In this sense, Merlin and Arthur made a natural pair. Both tried to do their best with an imperfect world. Arthur is a willing student. Alas, Merlin cannot teach Arthur everything, and if any mortal could see what Merlin could see, he would be filled with doubt and without faith in social order. In a way, Merlin represents both the comedy and tragedy of superior knowledge. It humors him to see people act like children, but it also troubles him to see the sad fate of all things, not least those he helped build.
(Merlin maintains his sanity because he not only has superior knowledge but superior wisdom. The latter gives him the will to carry on despite the futility of all things. A mortal who gains his knowledge may well turn to nihilism since all seem fated to rot and decay; Merlin’s wisdom accepts the rise and fall of all things as a cyclical system. Departing from Arthur’s side, he knows the kingdom is doomed. But, it is not the only one. It is only one of many worlds, all of which will rise and fall and lay the ground for new worlds. Merlin cannot help being attached to certain mortals, and Arthur is one of his favorites, and so he tries to something drastic to bring down Morgana, but he must have know that it would be futile. Even so, he had to try because even his failure would be a crucial part of the bigger story. And, it is indeed; though entombed in Morgana’s spell, he turns into a Jungian dream and helps Arthur to defeat Morgana and Mordred. And, there’s even a bit of irony here, for even as Merlin fears the coming of the One-God-that-drives-out-the-many, he becomes a kind of Christ-like figure, a resurrected sorcerer rising from the crucifixion at the hands of Morgana.)
As a pagan figure, Merlin is not all knowing nor all powerful.

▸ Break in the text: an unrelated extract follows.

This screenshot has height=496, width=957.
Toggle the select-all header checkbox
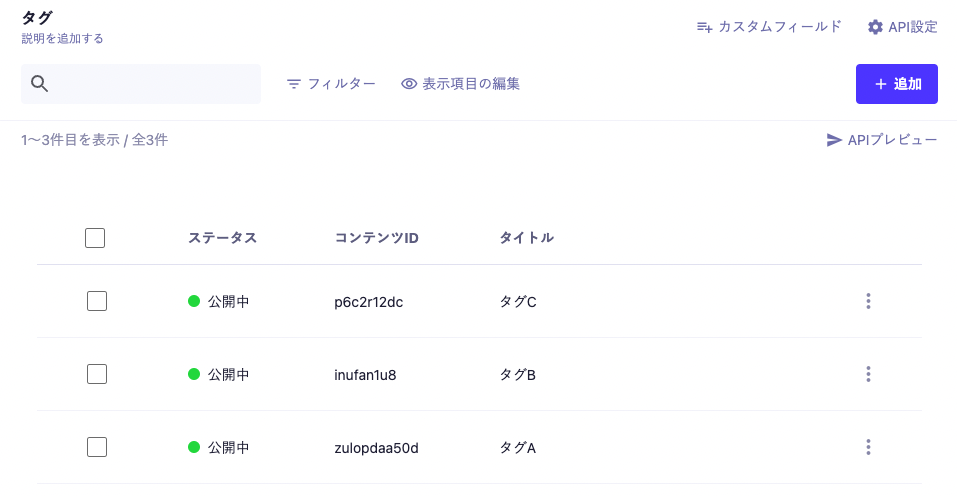[x=95, y=238]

He’s a sorcerer, not a god–besides, even pagan gods are far from all-powerful. He sees and understands more than mortals, but he is often surprised by what men are capable of. Though he’s an expert on the dragon, he lacks complete knowledge of it ways. After Arthur’s misuse of the magic sword against Lancelot, Merlin thinks it’s shattered for good. He’s as surprised–perhaps even more–as Arthur when the lady of the lake holds up the mended sword for the repentant king.

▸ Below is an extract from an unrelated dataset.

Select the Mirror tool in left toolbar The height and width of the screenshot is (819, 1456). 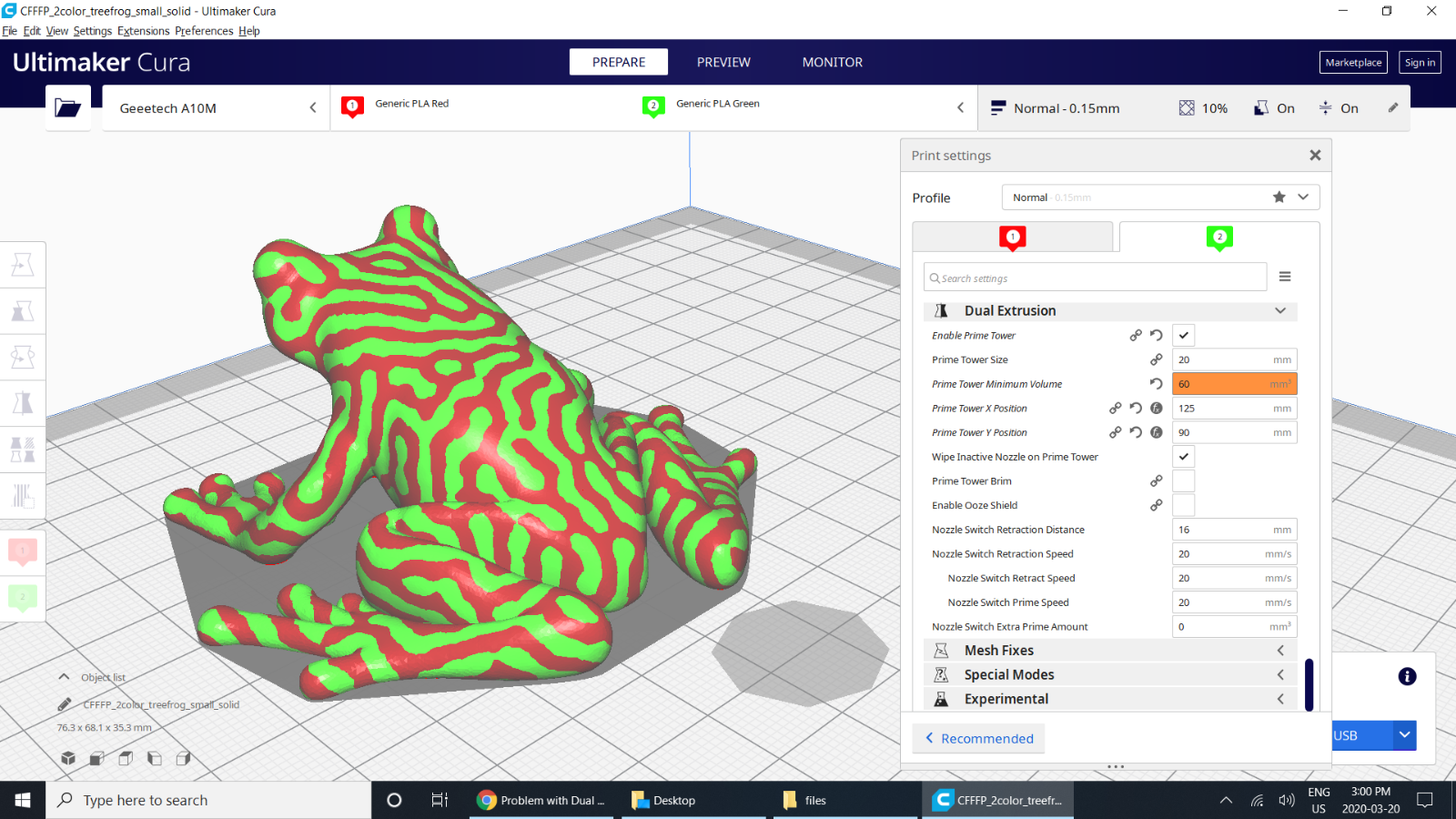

How did Northern Europeans go from pagan to Christian consciousness? That is a question for historians, but surviving artifacts can only teach us so much. Art can approach it from a psychological angle and a mythopoeic process; and John Boorman’s Excalibur is among the greatest of such imaginative endeavors. Boorman’s film is story of Northern European consciousness than of men.
It begins in the world of nature, man, and magic. Nature is mysterious, beautiful, and cruel. Man is a part of this nature, but his intelligence and imagination lead him toward ideals outside nature. Merlin represents the wit, brilliance, and magic between nature and man. Merlin has insights into nature’s designs and even limited power over it. Merlin also understands the heart of man. Merlin is a slippery ideal in a world where notions of perfection and purity have as yet to be discovered. And so, he’s a man of wit as well as wisdom. He has to be devious in order to negotiate between nature and man, but Merlin is not without higher vision of man. He has an appreciation of the beauty of nature and guides man toward potential for order and truth. Merlin’s ideal for man is a balance between nature and community, between mind and body.

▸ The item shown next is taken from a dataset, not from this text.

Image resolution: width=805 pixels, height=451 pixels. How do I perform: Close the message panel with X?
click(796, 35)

The film opens with bloody warfare. It’s a world where brutish might is the law. Merlin seeks an order when men will be wiser and more enlightened. As such, they will use their power to create than destroy, to spread peace than violence. What Arthur represents for Merlin is the law of the righteous king. Of course, Merlin fails because the Arthurian order too is based on personality and a deep connection to haphazard forces. What must prevail for there to be lasting peace is impersonal law and ideals separate from the randomness of nature. Excalibur ends in a world which has yet to come under the domination of Christianity and legalism. It is a celebration of that cyclical world when man was cyclical along with nature, rising and falling, being born and growing, then decaying and dying. A world dark and dangerous but virile and magical.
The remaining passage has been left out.